Énoncé a - Selon l'extrait du document, pourquoi la partie qui doit conclure peut-elle se donner le temps de régulariser la procédure avant de reprendre l'instance ?

Extrait du document -
* * * *

Ce texte aurait pourtant pu conduire à approuver la Cour d’appel puisqu’au jour de l’interruption de l’instance, il restait à courir un mois et 4 jours jusqu’à la date d’expiration du délai de l’article 908, l’appelant aurait pu bénéficier de ce seul délai au jour où il accomplissait les actes nécessaires à la reprise de l’instance. Cette solution était d’autant plus concevable que la reprise de l’instance résultait de la seule volonté de l’appelant à savoir la constitution par lui d’un nouvel avocat et qu’il n’aurait donc dû rencontrer aucune difficulté pour effectuer cette constitution au jour opportun pour lui permettre de respecter le délai de dépôt des conclusions.

3) En l’absence de reprise volontaire de l’instance, une des parties peut prendre l’initiative de faire citer celle qui bénéficie de l’interruption en reprise d’instance en application de l’article 375 CPC.

Mais cette citation suffira-t-elle à faire courir le nouveau délai pour conclure ? Aucun texte ne le prévoit.
Il sera sans doute prudent dans la citation en reprise d’instance d’indiquer à la personne citée les délais qui lui sont impartis pour conclure ou tout au moins les délais qui paraissent être impartis par les articles 908 à 910.

4) La date de la reprise d’instance ne dépend pas d’un événement extérieur aux parties.

Alors que les délais des articles 901 et suivants tombent tels des couperets auxquels les parties ne peuvent échapper, puisque ces délais sont subordonnés à la déclaration d’appel ou à la date de la signification des conclusions de l’appelant, et éventuellement affectés par une demande d’aide juridictionnelle, les parties ont la possibilité de fixer à leur guise la date de reprise d’instance.

Le délai pour conclure recommençant à courir au jour de la reprise d’instance, la partie qui doit conclure peut parfaitement se donner le temps de régulariser la procédure. Elle pourra ainsi attendre d’avoir mis au point ses conclusions pour reprendre l’instance.

Le point de départ du délai pour conclure n’est plus prévisible et échappe en tout cas au juge d’appel. La reprise de l’instance ne dépend pas du juge et celui-ci n’a aucun pouvoir d’intervenir dans cette reprise.
L’interruption de l’instance peut ainsi devenir un avantage pour les parties lorsqu’elles auront la possibilité, et l’intérêt, de différer la reprise de l’instance et se donner ainsi le temps d’affiner leur argumentation ou la recherche de pièces.

* * * *

Données à traiter -

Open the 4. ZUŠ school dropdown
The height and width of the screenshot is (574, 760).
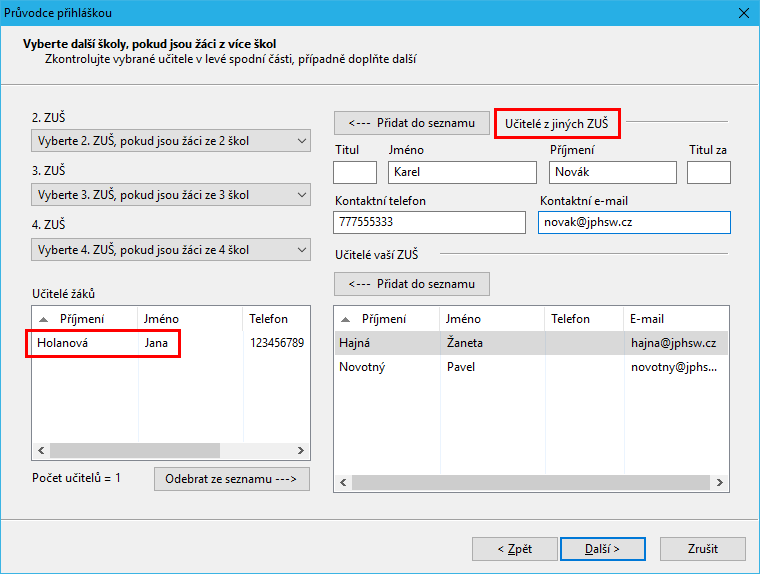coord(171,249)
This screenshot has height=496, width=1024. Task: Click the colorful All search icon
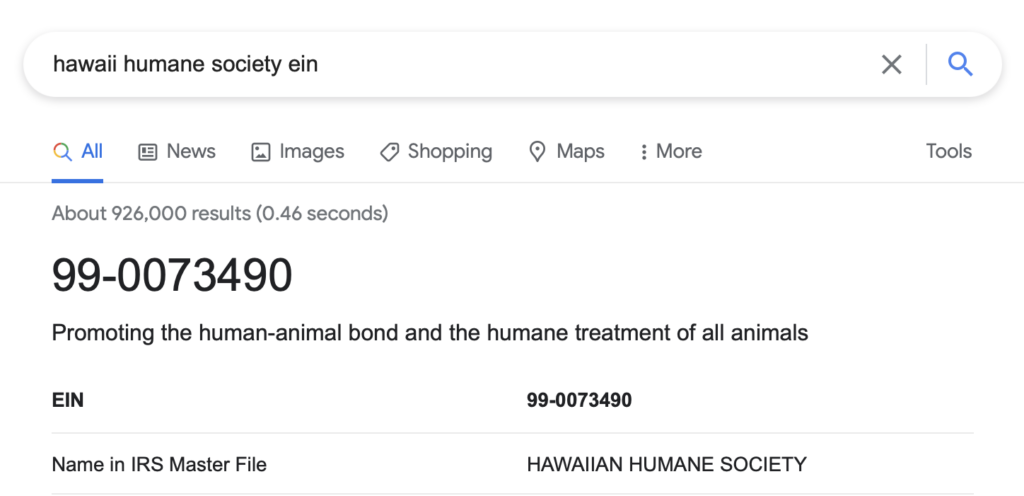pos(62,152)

* * * *

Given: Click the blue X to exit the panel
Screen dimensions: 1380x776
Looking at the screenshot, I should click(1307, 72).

* * * *

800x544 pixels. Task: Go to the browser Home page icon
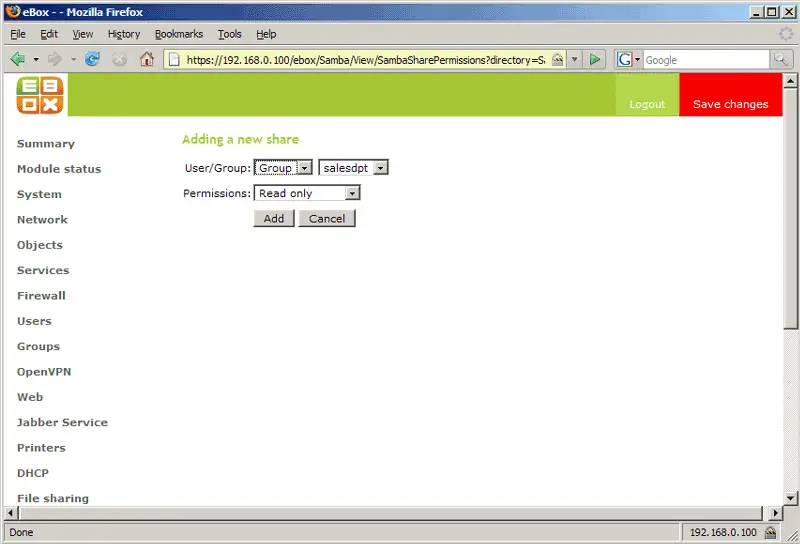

* * * *

Énoncé b - Dans les enregistrements, déplacez de -103 chaque coordonnée figurant dans les réponses de la partie qui commence par la ligne contenant "Open the 4. ZUŠ school dropdown" et se termine par la ligne contenant "pos(62,152)", ces deux lignes comprises. Recopiez uniquement ces lignes, consignes incluses, sans les images.

Corrigé a - Le délai pour conclure recommence à courir au jour de la reprise d'instance. Or les parties peuvent fixer à leur guise la date de cette reprise, qui ne dépend pas d'un événement extérieur. La partie peut donc attendre d'avoir mis au point ses conclusions pour reprendre l'instance.

Corrigé b -
Open the 4. ZUŠ school dropdown
The height and width of the screenshot is (574, 760).
coord(68,146)
This screenshot has height=496, width=1024. Task: Click the colorful All search icon
pos(-41,49)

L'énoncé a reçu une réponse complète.